**** Dataset excerpts ****
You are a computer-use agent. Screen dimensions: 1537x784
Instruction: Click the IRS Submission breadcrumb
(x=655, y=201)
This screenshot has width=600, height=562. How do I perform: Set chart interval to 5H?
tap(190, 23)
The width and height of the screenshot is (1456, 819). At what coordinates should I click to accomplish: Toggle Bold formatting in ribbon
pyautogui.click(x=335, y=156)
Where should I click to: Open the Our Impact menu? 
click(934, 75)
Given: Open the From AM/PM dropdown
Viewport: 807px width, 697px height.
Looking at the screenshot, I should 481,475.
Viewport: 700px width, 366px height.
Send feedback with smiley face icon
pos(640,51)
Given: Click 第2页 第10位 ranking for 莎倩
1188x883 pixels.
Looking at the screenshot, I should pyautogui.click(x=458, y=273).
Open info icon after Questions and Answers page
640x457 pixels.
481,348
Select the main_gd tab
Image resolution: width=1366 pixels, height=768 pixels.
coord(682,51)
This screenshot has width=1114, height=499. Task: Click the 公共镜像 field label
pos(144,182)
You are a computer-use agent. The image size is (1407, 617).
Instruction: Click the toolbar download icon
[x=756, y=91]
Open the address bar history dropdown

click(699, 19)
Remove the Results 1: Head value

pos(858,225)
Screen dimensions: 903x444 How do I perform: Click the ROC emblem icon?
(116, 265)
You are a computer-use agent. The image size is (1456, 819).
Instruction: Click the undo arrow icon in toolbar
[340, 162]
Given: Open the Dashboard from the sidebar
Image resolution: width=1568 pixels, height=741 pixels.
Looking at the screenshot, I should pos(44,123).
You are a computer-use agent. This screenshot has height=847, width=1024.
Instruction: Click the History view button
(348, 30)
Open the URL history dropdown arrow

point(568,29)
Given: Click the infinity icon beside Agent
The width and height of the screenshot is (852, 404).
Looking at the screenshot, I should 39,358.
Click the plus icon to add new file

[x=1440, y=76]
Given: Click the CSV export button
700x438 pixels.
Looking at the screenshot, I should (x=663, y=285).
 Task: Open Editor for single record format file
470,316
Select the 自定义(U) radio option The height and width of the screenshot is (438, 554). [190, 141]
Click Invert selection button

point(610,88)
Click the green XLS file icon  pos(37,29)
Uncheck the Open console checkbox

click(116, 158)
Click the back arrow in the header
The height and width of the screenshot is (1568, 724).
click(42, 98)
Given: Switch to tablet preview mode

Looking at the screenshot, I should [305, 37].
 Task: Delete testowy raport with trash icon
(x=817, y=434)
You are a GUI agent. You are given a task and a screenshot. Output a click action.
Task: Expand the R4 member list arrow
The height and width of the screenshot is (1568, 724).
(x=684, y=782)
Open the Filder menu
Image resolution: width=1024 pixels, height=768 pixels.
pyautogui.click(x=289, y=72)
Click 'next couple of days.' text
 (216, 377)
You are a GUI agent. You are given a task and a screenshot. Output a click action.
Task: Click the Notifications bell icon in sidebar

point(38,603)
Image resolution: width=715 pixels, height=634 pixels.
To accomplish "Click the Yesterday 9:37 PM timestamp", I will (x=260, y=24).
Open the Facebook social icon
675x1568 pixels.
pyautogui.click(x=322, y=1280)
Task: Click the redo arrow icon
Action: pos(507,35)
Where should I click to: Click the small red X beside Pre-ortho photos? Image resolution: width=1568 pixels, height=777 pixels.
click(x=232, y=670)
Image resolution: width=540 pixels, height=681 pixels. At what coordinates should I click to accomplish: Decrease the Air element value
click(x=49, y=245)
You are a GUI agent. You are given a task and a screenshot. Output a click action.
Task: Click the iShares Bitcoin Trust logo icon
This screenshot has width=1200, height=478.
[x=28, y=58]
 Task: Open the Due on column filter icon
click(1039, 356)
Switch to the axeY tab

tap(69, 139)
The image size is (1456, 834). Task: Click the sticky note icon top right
****
Copy out every line of the data that includes "computer".

Solution:
You are a computer-use agent. Screen dimensions: 1537x784
You are a computer-use agent. The image size is (1407, 617).
You are a computer-use agent. The image size is (1456, 819).
You are a computer-use agent. This screenshot has height=847, width=1024.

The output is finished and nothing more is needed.